After a successful two-year pilot phase in Manhattan, The Legal Aid Society is expanding the Society's Criminal Practice Trafficking Victims Advocacy Project services for clients charged with prostitution offenses based on New York State Penal Law § 230.00 or § 240.37 and other related offenses in order to provide these services in each of the five boroughs of New York City. During the two-year pilot phase, the Project has been recognized nationally for its innovative, defender-based approach to the issue of sex trafficking. Expansion of the Project to every borough will enable The Legal Aid Society's Criminal Practice to enhance criminal justice system representation for victims of trafficking throughout the City.
As part of this expansion, The Legal Aid Society selected Kate Mogulescu as the Supervising Attorney of the Trafficking Victims Advocacy Project.
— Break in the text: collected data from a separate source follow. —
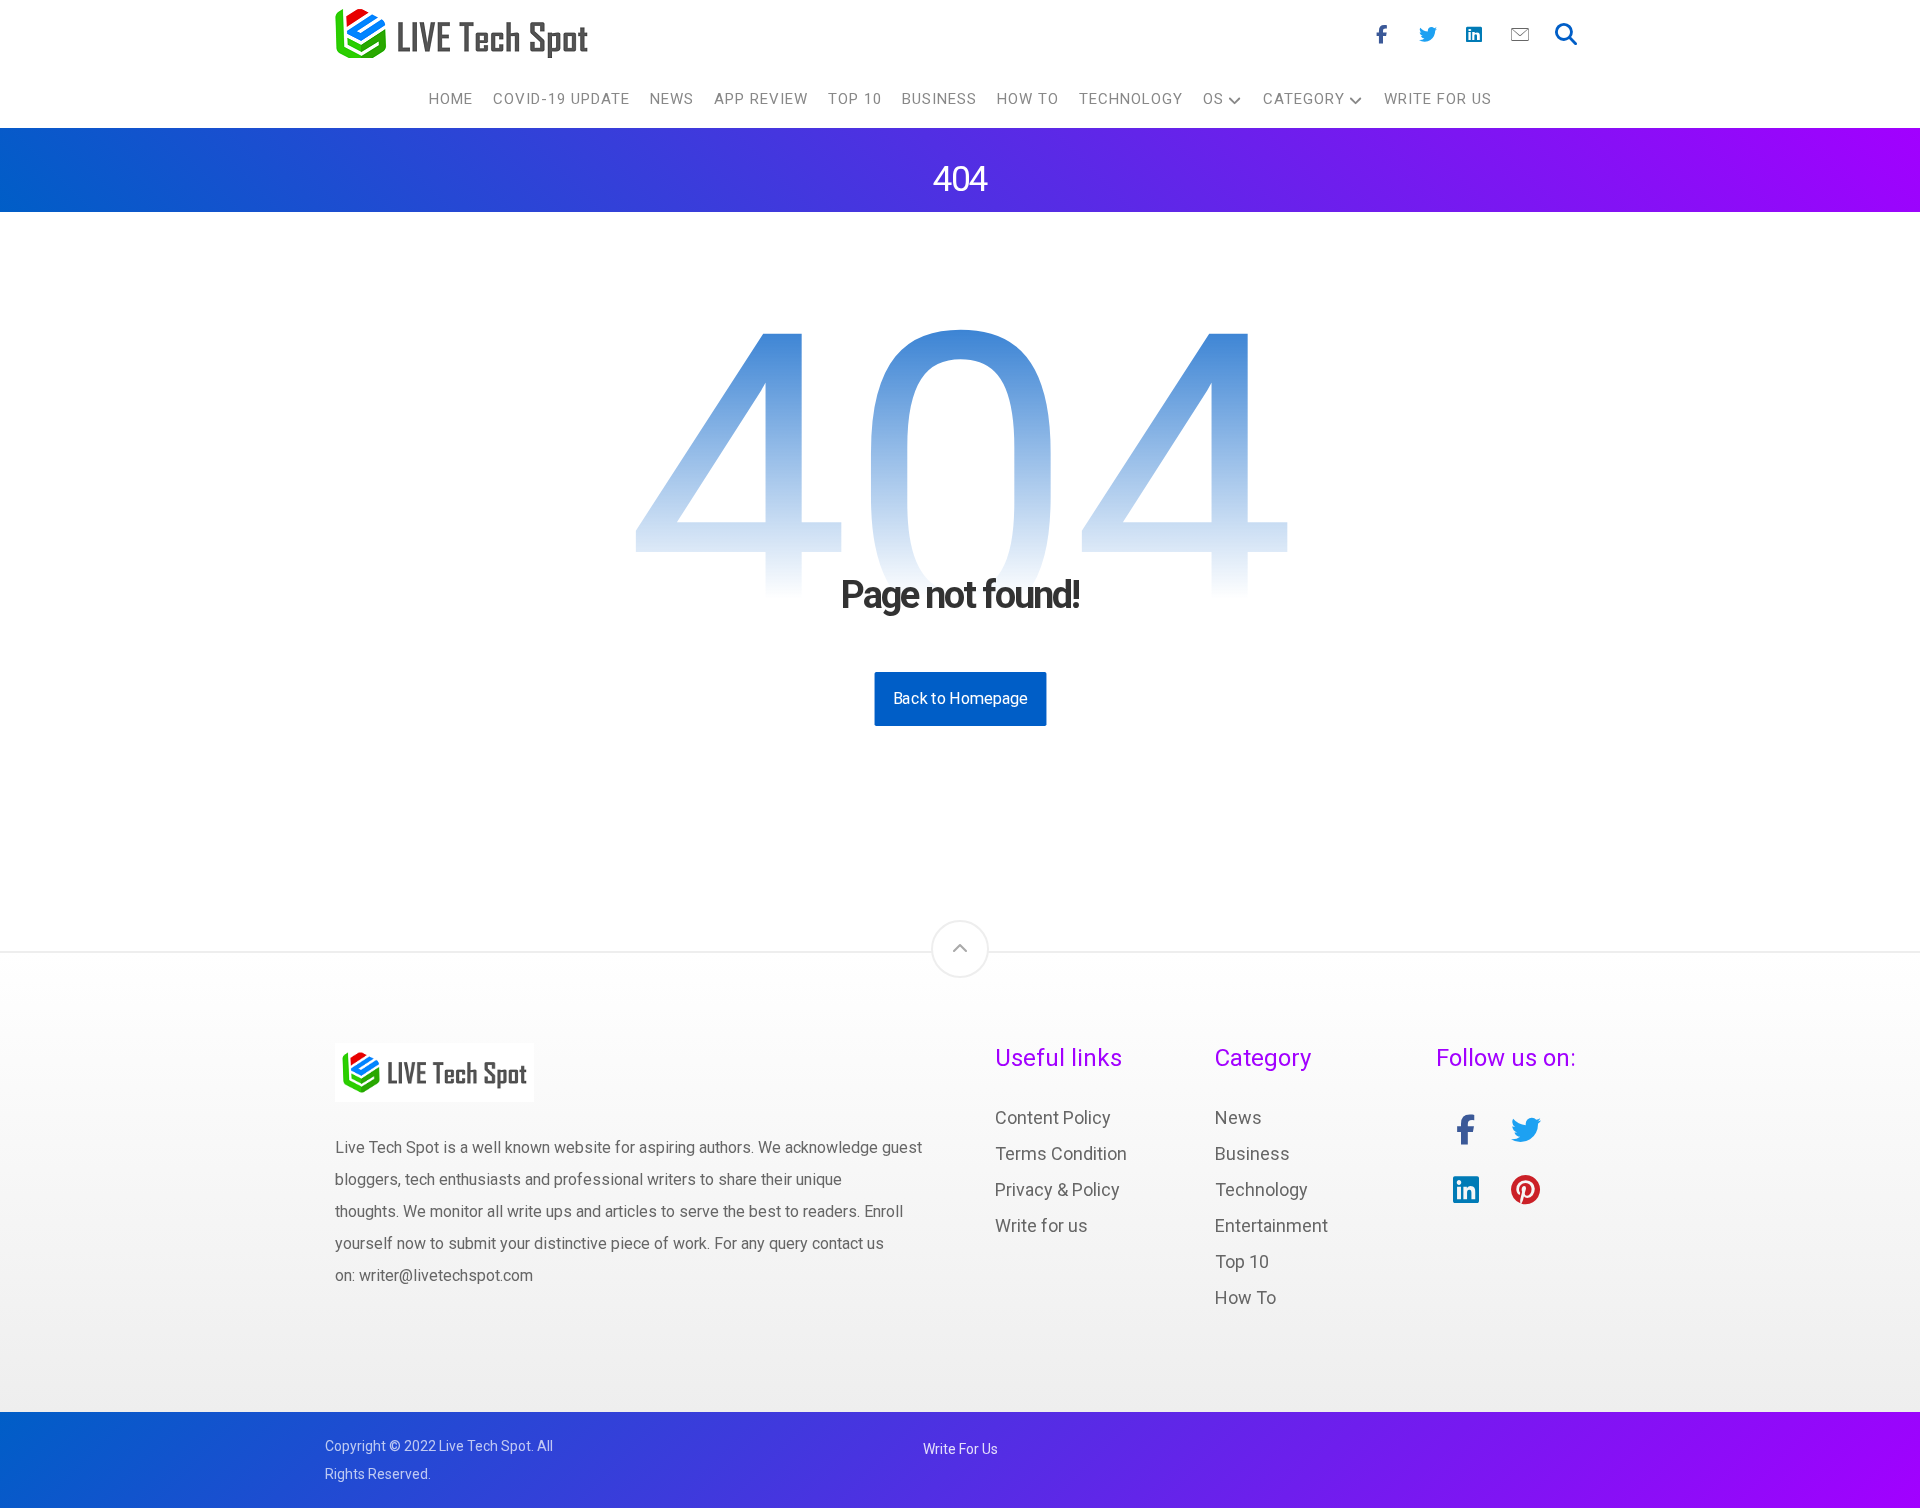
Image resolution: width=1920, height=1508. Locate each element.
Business (1252, 1153)
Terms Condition (1061, 1153)
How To (1245, 1297)
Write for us (1041, 1225)
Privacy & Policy (1057, 1189)
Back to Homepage (960, 698)
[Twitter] (1428, 35)
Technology (1261, 1189)
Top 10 (1242, 1261)
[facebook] (1466, 1130)
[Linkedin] (1474, 35)
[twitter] (1526, 1130)
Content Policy (1053, 1117)
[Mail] (1520, 35)
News (1238, 1117)
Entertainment (1271, 1225)
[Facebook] (1382, 35)
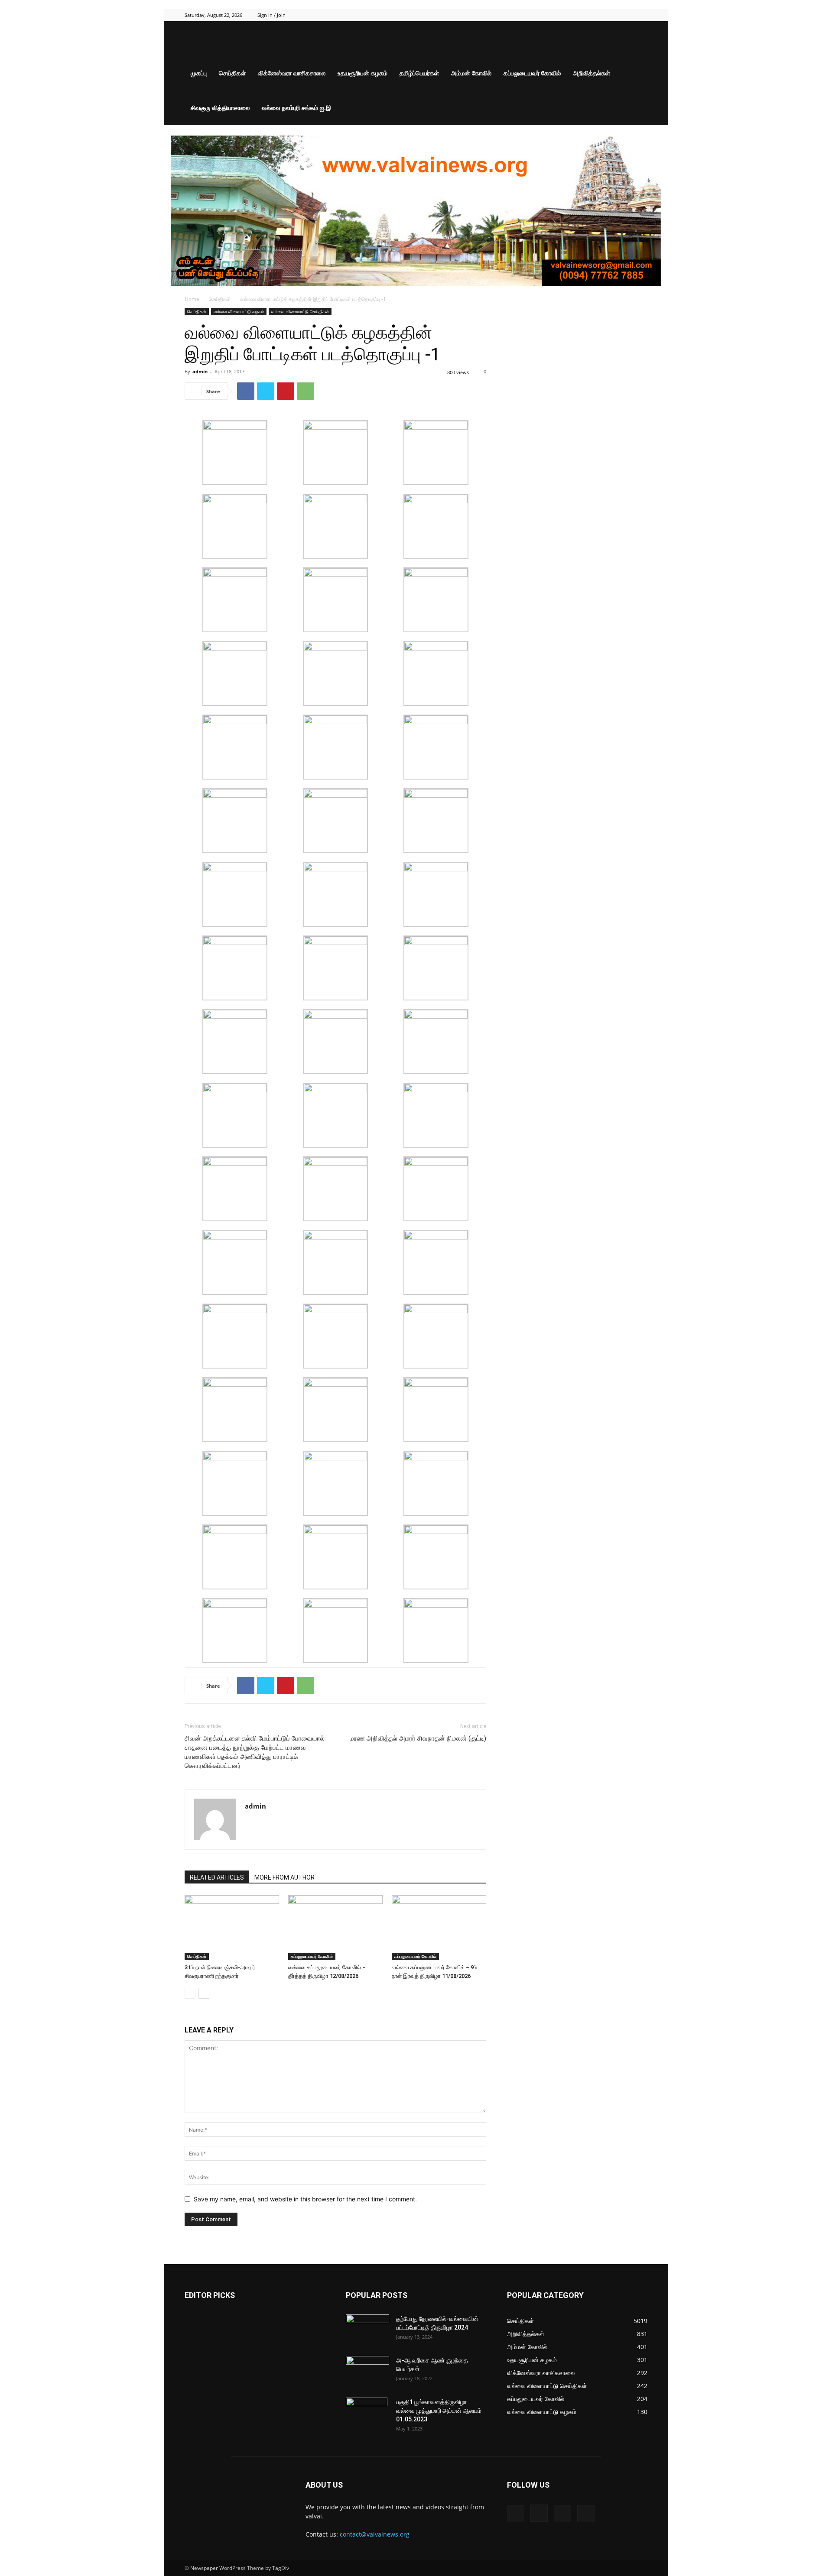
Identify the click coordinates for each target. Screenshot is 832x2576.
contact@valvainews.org (375, 2534)
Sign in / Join (271, 15)
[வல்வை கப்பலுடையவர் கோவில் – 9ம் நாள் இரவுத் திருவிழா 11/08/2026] (439, 1927)
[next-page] (203, 1993)
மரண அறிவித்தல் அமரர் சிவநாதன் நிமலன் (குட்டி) (418, 1738)
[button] (637, 39)
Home (192, 299)
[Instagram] (612, 15)
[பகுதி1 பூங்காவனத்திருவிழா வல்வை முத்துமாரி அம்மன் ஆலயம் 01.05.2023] (366, 2413)
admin (200, 371)
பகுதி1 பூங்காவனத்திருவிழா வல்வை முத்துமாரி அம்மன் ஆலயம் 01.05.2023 (438, 2410)
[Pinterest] (285, 391)
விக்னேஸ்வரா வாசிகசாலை (291, 73)
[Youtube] (640, 15)
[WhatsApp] (305, 391)
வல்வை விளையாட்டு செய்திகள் (300, 311)
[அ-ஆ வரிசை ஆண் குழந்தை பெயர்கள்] (367, 2371)
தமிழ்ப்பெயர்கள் (419, 73)
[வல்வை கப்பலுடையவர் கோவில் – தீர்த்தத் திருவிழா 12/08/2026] (335, 1927)
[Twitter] (626, 15)
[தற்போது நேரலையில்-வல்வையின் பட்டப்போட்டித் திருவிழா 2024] (367, 2329)
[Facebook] (598, 15)
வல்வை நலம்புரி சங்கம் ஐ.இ (296, 108)
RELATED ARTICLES (217, 1877)
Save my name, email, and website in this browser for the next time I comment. (305, 2199)
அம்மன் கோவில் (471, 73)
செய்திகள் (232, 73)
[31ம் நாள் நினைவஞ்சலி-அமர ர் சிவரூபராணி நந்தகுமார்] (232, 1927)
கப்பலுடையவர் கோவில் (532, 73)
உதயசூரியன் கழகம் (362, 73)
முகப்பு (199, 73)
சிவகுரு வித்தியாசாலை (220, 108)
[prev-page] (190, 1993)
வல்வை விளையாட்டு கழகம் (239, 311)
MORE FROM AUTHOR (284, 1877)
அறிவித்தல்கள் (591, 73)
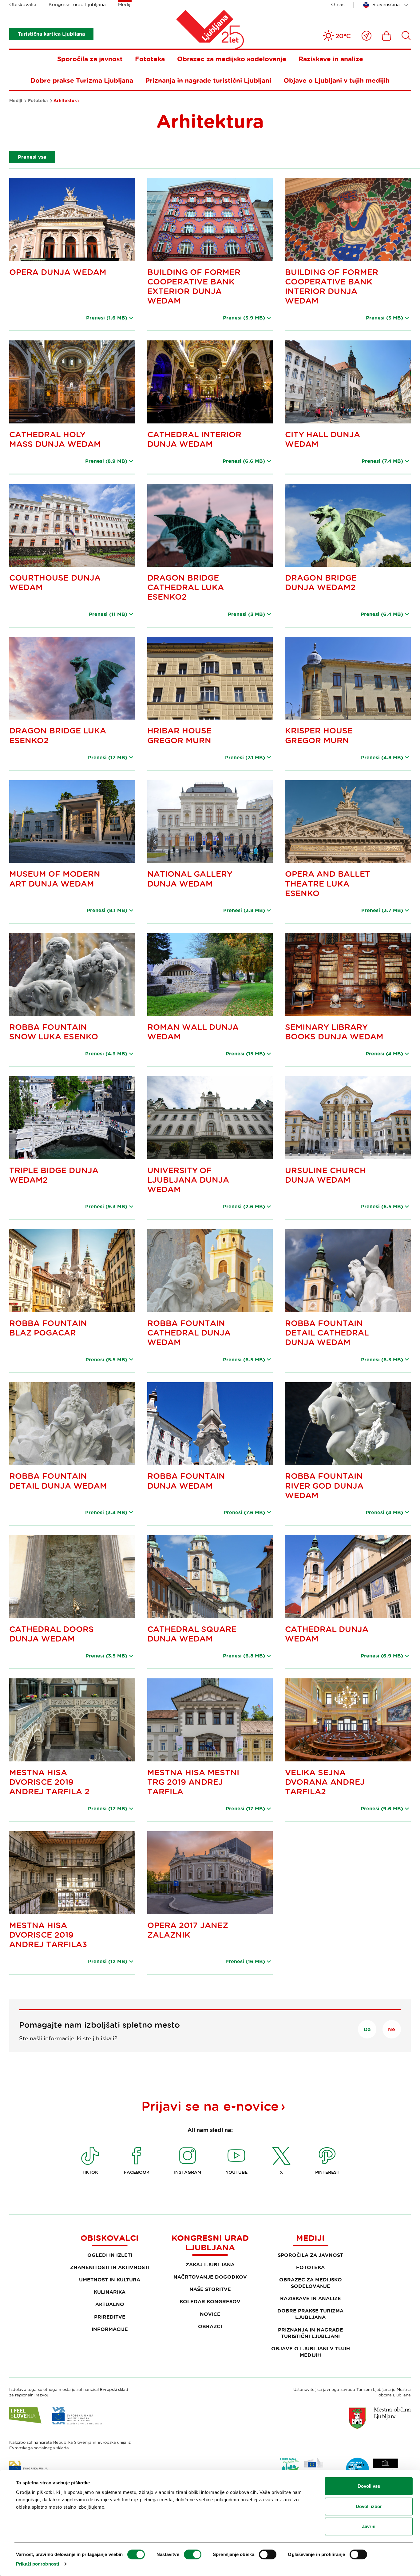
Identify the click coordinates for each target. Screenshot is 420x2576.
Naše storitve (210, 2289)
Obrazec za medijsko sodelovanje (231, 58)
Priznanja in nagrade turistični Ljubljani (208, 80)
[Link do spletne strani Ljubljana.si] (380, 2418)
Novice (210, 2314)
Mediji (125, 4)
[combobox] (387, 5)
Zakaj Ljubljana (210, 2264)
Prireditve (109, 2317)
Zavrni (368, 2526)
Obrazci (210, 2326)
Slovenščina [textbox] (386, 4)
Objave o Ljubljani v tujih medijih (336, 80)
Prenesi (106, 317)
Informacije (110, 2329)
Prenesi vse (32, 157)
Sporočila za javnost (90, 58)
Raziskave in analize (331, 58)
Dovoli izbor (369, 2506)
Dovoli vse (369, 2486)
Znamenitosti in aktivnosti (109, 2267)
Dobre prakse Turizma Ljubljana (81, 80)
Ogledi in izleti (109, 2255)
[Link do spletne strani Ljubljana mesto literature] (372, 2469)
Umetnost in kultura (109, 2279)
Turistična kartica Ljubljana (51, 34)
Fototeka (150, 58)
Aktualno (109, 2304)
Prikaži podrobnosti (37, 2563)
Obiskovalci (22, 4)
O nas (337, 4)
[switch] (192, 2554)
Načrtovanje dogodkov (210, 2277)
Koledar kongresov (210, 2301)
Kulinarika (109, 2292)
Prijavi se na (210, 2106)
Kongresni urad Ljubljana (77, 4)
Mogulescu, a graduate of SUNY Binghamton and Yale Law School, has been a staff attorney in the Manhattan office since 2003, and she is also an Adjunct Professor at the City College of New York.
In 2011, Mogulescu developed The Legal Aid Society's Trafficking Victims Legal Defense & Advocacy Project, the first anti-trafficking project to be implemented by a public defender organization when she was representing clients charged with prostitution offenses in the Midtown Community Court. This work with clients and the Project’s success have been featured in the New York Times and the New York Daily News, and the Project has been praised by the American Bar Association as one of only two efforts in the United States that are addressing the trafficking problem in the criminal justice system. Mogulescu has recently reported on the work of the Project at the Freedom Network Conference and the City Bar Justice Center, and she has been invited to testify before the New York City Council and the New York State Legislature on the issue of combating sex trafficking. In addition, she regularly trains public defenders, prosecutors, and other criminal justice practitioners in New York City and nationally on best practices to identify victims of sex trafficking and prevent the criminalization of vulnerable populations. In 2012, Kate was named a finalist for the American Constitution Society’s David Carliner Public Interest Award, which "recognizes outstanding mid-career public interest lawyers whose work best exemplifies its namesake’s legacy of fearless, uncompromising and creative advocacy on behalf of marginalized people."